*Instructions for the task:* Copy the data below in full, exactly as it appears.

(Records drawn from a dataset)
--
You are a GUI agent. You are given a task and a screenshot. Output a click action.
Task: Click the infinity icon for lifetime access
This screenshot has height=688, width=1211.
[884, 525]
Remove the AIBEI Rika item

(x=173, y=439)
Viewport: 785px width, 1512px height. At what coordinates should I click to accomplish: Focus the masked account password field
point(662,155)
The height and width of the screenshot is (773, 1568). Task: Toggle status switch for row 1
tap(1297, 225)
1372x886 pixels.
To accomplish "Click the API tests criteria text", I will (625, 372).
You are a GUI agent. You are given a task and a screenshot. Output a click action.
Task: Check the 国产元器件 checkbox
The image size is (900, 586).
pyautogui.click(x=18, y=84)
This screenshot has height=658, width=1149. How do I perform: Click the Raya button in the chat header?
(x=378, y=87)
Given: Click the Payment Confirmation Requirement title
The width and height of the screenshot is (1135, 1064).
--
*Solution for this task:*
You are a GUI agent. You are given a task and a screenshot. Output a click action.
Task: Click the infinity icon for lifetime access
This screenshot has height=688, width=1211.
[884, 525]
Remove the AIBEI Rika item

(x=173, y=439)
Viewport: 785px width, 1512px height. At what coordinates should I click to accomplish: Focus the masked account password field
point(662,155)
The height and width of the screenshot is (773, 1568). Task: Toggle status switch for row 1
tap(1297, 225)
1372x886 pixels.
To accomplish "Click the API tests criteria text", I will (625, 372).
You are a GUI agent. You are given a task and a screenshot. Output a click action.
Task: Check the 国产元器件 checkbox
The image size is (900, 586).
pyautogui.click(x=18, y=84)
This screenshot has height=658, width=1149. How do I perform: Click the Raya button in the chat header?
(x=378, y=87)
Given: Click the Payment Confirmation Requirement title
The width and height of the screenshot is (1135, 1064).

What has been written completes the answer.